Course Overview

Course Title: Landscape Architecture Professional Practice
Credit Points: 12
Nominal Hours:
Course Coordinator: Fiona Harrison
Course Coordinator Phone:
Course Coordinator Email: fiona.harrison@rmit.edu.au
Course Summary

This course provides you with a basic understanding of the professional operations of landscape architectural practice. It will introduce the range of practice undertaken by qualified landscape architects and focus on requirements typical to most forms of practice, large or small, in public and private sectors. The course will provide familiarity with the full scope of legal and administrative requirements of practice and office procedure. This includes the production of all forms of drawn and written project documentation from seeking projects, through establishment of the brief, agreement on fees or processes of bidding or tendering, site assessment, design conception and documentation, invoicing and contract administration, to final client handover and ongoing management of liability.

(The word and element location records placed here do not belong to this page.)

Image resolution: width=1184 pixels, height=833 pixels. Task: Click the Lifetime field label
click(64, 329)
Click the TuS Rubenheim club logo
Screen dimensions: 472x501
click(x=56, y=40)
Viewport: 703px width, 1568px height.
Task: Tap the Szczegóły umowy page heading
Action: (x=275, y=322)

It will introduce you to the legal and professional practice aspects of Landscape Architecture through lectures and seminars by practitioners with a range of project experience. This will be reinforced and further explained through accompanying tutorials and assignments.
This course includes a work integrated learning (WIL) experience in which your knowledge and skills will be applied and assessed in a real or simulated workplace context and where feedback from industry and/ or community is integral to your experience.
While there is no formally assessed requirement to undertake an internship, practical training in an approved office, whether a local private firm or government agency, is strongly encouraged. Such work experience provides you with an opportunity to overview the variety and complexity of project processes in a working office. You can build on their general understanding of office functions, the administrative procedures and design stages involved in applying for and acquiring a landscape project, and subsequent modes of administering the project through to the execution stage. Additionally, work experience is hoped to make you aware of the significant influences that the client, community, economics and other policy planning issues exert over the design and construction process. You will be exposed to the design process as an open and dynamic one, full of opportunities and challenges that come from real constraints and compromises, rather than the outcome of a singular, individually driven project objective.